Norway Wins Men's Nordic Combined
By Robert Millward
Thursday, February 19, 1998; 9:43 p.m. EST
Norway was so far ahead at the end that Fred Lundberg, the fourth leg in the 20-kilometer cross-country relay, was able to grab a Norwegian flag 400 meters from the finish and wave it in celebration as he crossed the line.
With Finland taking the silver well ahead of France, it was a disappointing day for the Japanese, who were watched by Emperor Akihito and 18,000 fans.
Tsugiharu Ogiwara, Satoshi Mori, Gen Tomii and world individual champion Kenji Ogiwara briefly held second place in the race, but wound up fifth, more than two minutes behind the winners.
Japan had won the Olympic titles in Albertville and Lillehammer, but had a considerably weaker lineup here and faded out of contention after poor performances in Thursday's ski jumps.
Norway finished in 54 minutes 11.5 seconds, about 1:20 ahead of the field.
Finland's Samppa Lajunen, Jari Mantila, Tapio Nurmela and Hannu Manninen lost the slight advantage they had after finishing on top in the ski jump. But they held on to finish second, while France rallied for third after finishing only sixth off the jumps.
The French lineup included Fabrice Guy and Sylvain Guillaume, who placed first and second in the individual Nordic combined before their fans at Albertville in 1992.
Lajunen's leap of 94.5 meters helped give Finland a four-second head start in the ski race. But Lajunen soon lost that edge to Norway's Halldor Skard, who went into the first changeover 11.6 seconds ahead of the Finn.

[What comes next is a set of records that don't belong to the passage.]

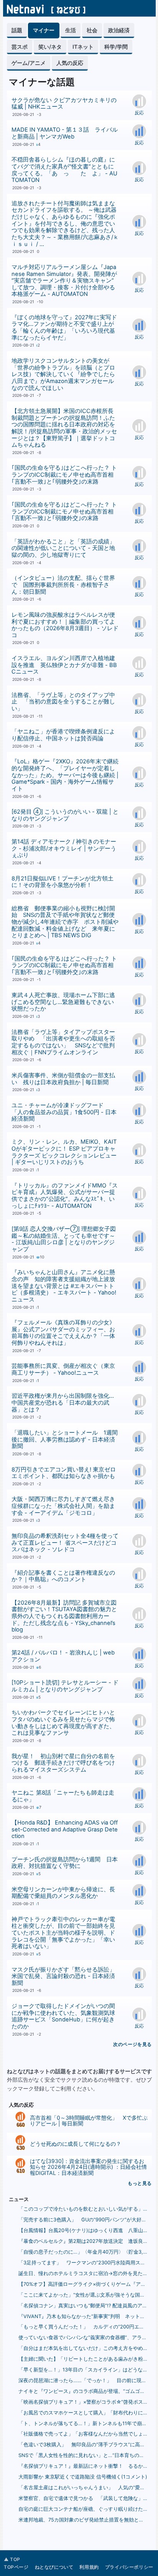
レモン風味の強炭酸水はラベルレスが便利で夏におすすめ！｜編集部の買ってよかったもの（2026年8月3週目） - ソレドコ (65, 625)
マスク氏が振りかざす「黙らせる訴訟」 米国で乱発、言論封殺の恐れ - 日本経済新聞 (66, 1976)
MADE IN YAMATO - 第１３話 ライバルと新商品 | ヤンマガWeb (65, 133)
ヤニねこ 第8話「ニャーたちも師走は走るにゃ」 (63, 1796)
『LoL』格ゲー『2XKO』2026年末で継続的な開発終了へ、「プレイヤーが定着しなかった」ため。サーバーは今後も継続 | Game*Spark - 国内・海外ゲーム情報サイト (65, 775)
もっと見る (140, 2183)
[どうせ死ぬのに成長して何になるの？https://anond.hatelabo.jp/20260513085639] (20, 2141)
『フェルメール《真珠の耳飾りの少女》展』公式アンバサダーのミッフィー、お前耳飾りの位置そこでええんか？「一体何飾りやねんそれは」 (63, 1332)
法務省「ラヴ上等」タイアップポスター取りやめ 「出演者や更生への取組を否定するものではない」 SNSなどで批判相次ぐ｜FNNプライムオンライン (63, 1042)
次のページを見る (132, 2044)
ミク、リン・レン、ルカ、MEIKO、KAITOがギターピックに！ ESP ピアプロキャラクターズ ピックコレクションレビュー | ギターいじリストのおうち (64, 1152)
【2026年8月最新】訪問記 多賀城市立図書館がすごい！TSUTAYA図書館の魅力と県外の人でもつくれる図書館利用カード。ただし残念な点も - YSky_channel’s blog (64, 1616)
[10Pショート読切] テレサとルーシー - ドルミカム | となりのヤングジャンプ (65, 1686)
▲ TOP (12, 2559)
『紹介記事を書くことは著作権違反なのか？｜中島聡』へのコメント (63, 1576)
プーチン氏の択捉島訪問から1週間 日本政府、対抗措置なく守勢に (65, 1863)
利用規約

Tsugihara Ogiwara went off first for Japan with his team in fifth place, 21 seconds down at the start. He was up to third by the time he handed over to Mori, but still 30 seconds behind the Norwegians.
Tomii had the Japanese fans roaring when he caught up with Finland's Nurmela on leg three. But both were then caught by Ludovic Roux of France and, when the Frenchman charged through the middle into second place, he took Nurmela with him and the Japanese dropped to fourth.
Tomii's huge effort to put the Japanese in with a chance of winning a third gold medal in a row proved too much. He collapsed after the final changeover having also been overtaken by Austria and Czech skiers to wind up sixth, more than 2 minutes behind Norway.
Second-leg skier Kenneth Braaten handed over to Vik, winner of the individual Nordic combined gold medal. When Vik sent Lundberg away for the final leg, the Norwegians had a lead of 1:17.6.